Turn on delay,is the time that the laser needs from the time that one applies the current until the time that the light goes out of the laser.This time is strongly depended to the input current density,the higher the bias current it is the less the turn on delay it is. That I don’t understand is the physics behind it,how that interaction occurs.
Is it something obvious, because I am trying to find a simple explanation and I can not.
Best Regards,
George
 A: There are a few factors that govern laser diode turn-on time.  
The first is the junction capacitance, which is the same thing that causes turn-on delay in an ordinary junction diode.  Under forward bias, the capacitance is proportional to the current and the diode transit time, just as with any pn-junction diode.
The second is unique to laser diodes.
Below a certain threshold at which lasing begins, the device acts like an ordinary LED.  When the current is increased to the point that the gain of the laser is equal to the loss of the cavity and mirrors, lasing starts and the light output increases suddenly.  It's at this point that the laser diode is considered to be turned on.  
What causes the delay is simply the time it takes to get to the threshold current $I_{th}$ For an ideal device with no capacitance, the turn on time is $$t_d = \tau_s \ln\frac{I}{I-I_{th}}$$ where $\tau_s$ is the recombination time.  (Remember that it's the recombination of electrons and holes that causes the emission of light in an LED or laser diode.)
A: Let's put a step function of voltage across a laser from a low impedance voltage source. The current rise is limited by the series inductance. Use multiple bond wires and good packaging to effectively eliminate this from consideration.  So we have a step function in current. [I have done this with multiple fast FET switches on the laser substrate.]
There are two processes that now limit how the laser turns on.  The first is how fast the carriers thermalize into the quantum well.  This time is the slowest semiconductor transport process, slower than diffusion of the current etc. (but still quite fast, ps).  The second, and more common effect particularly with standard laser diodes is the limited gain per round trip.

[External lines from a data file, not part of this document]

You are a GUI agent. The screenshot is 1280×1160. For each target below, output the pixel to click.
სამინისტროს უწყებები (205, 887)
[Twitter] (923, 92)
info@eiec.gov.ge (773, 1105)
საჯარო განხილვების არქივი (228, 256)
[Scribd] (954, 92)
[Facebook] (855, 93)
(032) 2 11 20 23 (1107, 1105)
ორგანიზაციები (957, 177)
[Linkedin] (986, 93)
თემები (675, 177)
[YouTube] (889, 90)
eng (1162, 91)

A 3 mm semiconductor laser of index of refraction of 3 has an optical length of 9 mm and a round trip time of 60 ps.  So, for example, a gain-switched laser has to wait until the current exceeds transparency, then wait for a lucky photon to head down the waveguide in the confined mode (primarily responsible for jitter in gain switched lasers) and then depending on the dynamics of the current (which sets the round trip gain per pass), how many passes are needed to get the laser output to be "on": something close to it's CW output power.  One can gain some feeling for what is needed by noting a 1 mW laser at 1.24 um (1 eV photon)  puts out 6.24 x 10^15 photons/sec. In a 60 ps round-trip time, that is 3.75 x 10^5 photons the gain media has to replace per round trip time. [CW lasers always operate at a gain of 1.]  If the output coupler is, say, 10% transmissive, the circulating light is just 10 times the output light.  So given the gain is not hugely greater than 1, how many passes does it take to build up enough photons in the cavity for you to consider it on.

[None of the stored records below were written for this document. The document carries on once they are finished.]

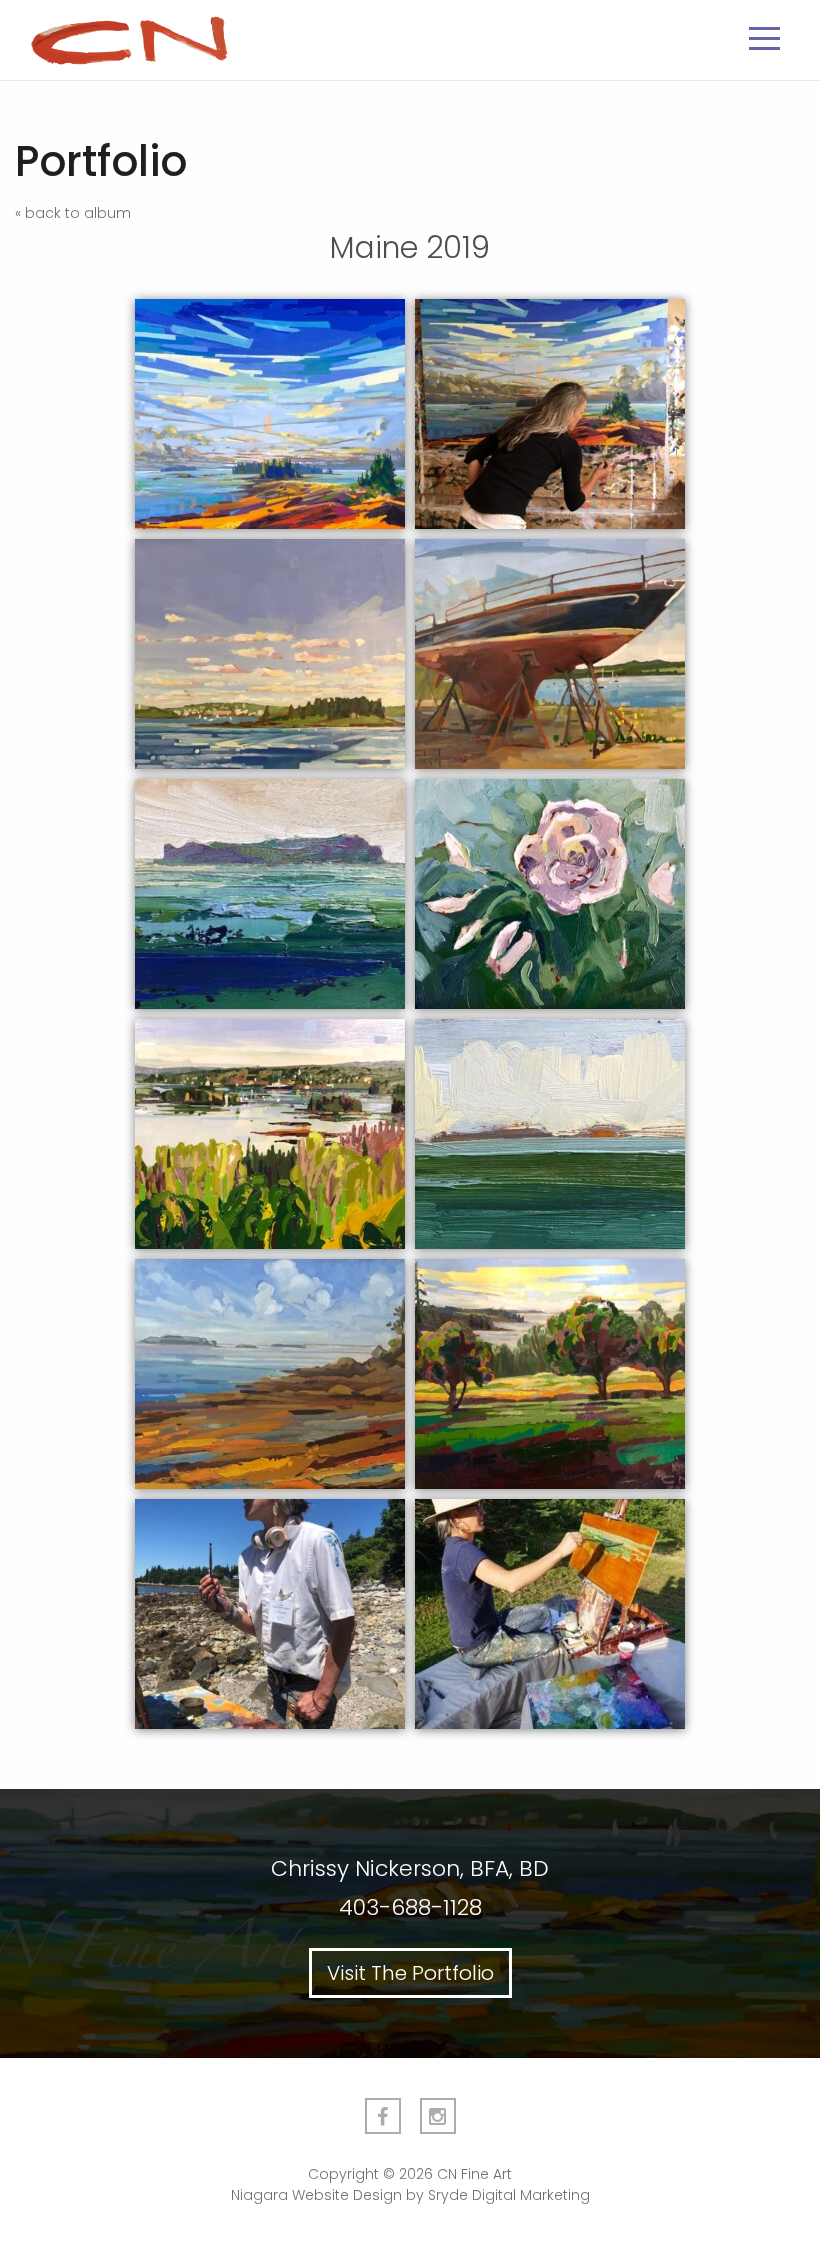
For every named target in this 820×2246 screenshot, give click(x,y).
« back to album (73, 213)
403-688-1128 (410, 1907)
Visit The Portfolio (410, 1973)
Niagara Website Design (316, 2195)
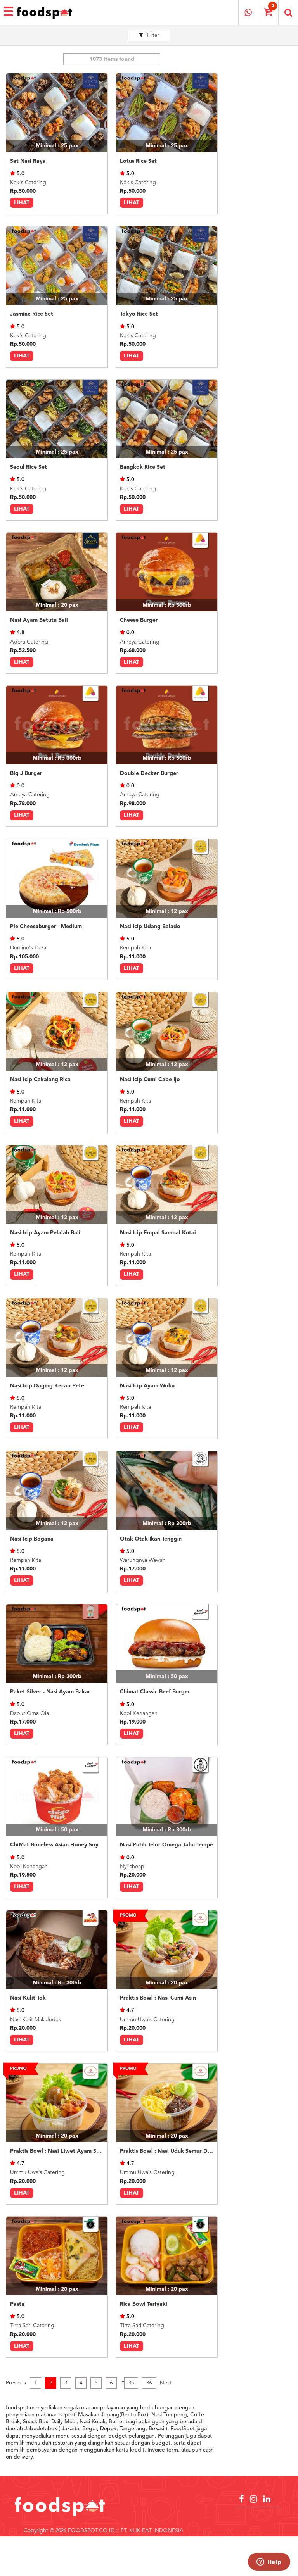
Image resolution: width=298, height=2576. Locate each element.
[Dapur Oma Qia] (56, 1643)
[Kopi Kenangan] (166, 1643)
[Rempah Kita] (166, 878)
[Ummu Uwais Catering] (166, 1949)
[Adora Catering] (56, 572)
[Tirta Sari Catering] (56, 2256)
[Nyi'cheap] (166, 1796)
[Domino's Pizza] (56, 878)
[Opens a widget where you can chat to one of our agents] (269, 2562)
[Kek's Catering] (56, 112)
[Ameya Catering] (166, 572)
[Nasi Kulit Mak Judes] (56, 1949)
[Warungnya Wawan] (166, 1490)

From here you have to get directly into the carrier dynamics covered in any laser text. But to bound it, say you do get a round-trip gain of 2.  That's about 24 passes. (but the gain is not constant etc,] This makes the turn on time 24 x 60 ps or 1.44 ns.

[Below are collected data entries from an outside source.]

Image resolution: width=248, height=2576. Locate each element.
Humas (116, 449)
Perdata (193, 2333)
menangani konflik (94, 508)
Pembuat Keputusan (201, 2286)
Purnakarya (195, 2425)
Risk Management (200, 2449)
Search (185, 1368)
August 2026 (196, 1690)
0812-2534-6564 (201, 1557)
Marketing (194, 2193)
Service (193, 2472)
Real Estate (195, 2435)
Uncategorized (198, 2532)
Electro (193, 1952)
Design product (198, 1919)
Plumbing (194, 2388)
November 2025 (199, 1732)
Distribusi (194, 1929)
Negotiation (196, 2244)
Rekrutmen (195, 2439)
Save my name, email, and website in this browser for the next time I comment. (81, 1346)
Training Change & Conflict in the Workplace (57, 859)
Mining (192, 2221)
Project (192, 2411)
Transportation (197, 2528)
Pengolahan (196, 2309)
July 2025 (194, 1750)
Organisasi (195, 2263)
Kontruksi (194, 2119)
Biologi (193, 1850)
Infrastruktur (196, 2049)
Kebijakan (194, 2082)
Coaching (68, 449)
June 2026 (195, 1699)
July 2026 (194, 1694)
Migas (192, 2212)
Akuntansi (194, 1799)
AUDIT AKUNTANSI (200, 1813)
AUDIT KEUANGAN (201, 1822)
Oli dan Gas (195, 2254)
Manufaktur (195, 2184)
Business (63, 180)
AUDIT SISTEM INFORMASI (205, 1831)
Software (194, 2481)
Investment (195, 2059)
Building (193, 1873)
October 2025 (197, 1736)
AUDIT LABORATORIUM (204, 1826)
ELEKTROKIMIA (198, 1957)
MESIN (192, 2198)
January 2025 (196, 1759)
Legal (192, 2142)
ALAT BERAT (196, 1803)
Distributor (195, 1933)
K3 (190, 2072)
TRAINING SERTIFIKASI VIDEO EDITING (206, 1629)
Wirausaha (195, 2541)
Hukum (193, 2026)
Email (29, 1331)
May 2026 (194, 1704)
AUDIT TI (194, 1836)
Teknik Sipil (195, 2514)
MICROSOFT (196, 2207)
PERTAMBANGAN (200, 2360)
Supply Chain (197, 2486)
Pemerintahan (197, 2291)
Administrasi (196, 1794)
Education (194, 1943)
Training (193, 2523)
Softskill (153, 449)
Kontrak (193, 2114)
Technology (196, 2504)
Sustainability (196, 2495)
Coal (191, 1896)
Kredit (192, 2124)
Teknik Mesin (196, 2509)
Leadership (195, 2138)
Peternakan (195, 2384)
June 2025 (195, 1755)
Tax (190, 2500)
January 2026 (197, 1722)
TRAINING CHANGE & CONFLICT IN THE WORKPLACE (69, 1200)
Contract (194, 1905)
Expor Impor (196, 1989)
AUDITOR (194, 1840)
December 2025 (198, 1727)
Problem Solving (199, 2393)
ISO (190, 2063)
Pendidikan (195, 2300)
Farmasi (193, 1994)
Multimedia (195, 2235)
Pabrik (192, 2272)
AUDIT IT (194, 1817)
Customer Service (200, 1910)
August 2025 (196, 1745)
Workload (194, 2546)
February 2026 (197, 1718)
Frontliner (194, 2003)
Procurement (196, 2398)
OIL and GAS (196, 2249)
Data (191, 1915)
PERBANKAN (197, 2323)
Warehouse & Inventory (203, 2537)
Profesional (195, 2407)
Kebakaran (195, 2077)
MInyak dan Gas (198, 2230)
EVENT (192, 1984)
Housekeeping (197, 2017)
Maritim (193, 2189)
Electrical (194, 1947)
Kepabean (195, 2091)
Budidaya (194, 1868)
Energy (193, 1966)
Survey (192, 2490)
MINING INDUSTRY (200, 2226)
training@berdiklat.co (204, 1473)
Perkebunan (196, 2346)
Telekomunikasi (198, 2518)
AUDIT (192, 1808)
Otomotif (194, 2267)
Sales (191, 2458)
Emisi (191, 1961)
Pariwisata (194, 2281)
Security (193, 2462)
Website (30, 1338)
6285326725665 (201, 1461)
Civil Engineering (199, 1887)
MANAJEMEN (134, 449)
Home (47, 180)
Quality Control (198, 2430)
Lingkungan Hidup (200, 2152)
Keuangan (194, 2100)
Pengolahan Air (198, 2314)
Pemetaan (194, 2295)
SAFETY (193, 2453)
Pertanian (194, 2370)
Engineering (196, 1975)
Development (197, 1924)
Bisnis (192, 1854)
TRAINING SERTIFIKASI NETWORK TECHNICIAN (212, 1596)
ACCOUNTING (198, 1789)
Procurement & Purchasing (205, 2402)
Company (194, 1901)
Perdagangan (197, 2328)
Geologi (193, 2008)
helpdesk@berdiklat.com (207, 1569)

So it really depends on how fast you can make extra carriers in the excited state resulting in gain > 1, and how many passes it takes to get the laser "on".  Typically the series inductance limits the rate of increase of carrier injection, so there is a complicated transient of rising current followed by delayed stimulated emission as the photon density in the cavity goes up.
In practice for telecom lasers, they are never turned off.  By keeping the space output at 5 - 10% of the mark output you only need a few round trip times, and smaller current change to get the laser on again.  The extra photons in the cavity also speed up the laser turning "off" as "off" is now 10% of "on" so spontaneous emission will dominate the carrier removal rather than the much longer spontaneous decay time (~ 1 ns).
Hope that helps.  I use Steigman's book "Lasers" but I am sure there are more recent treatments.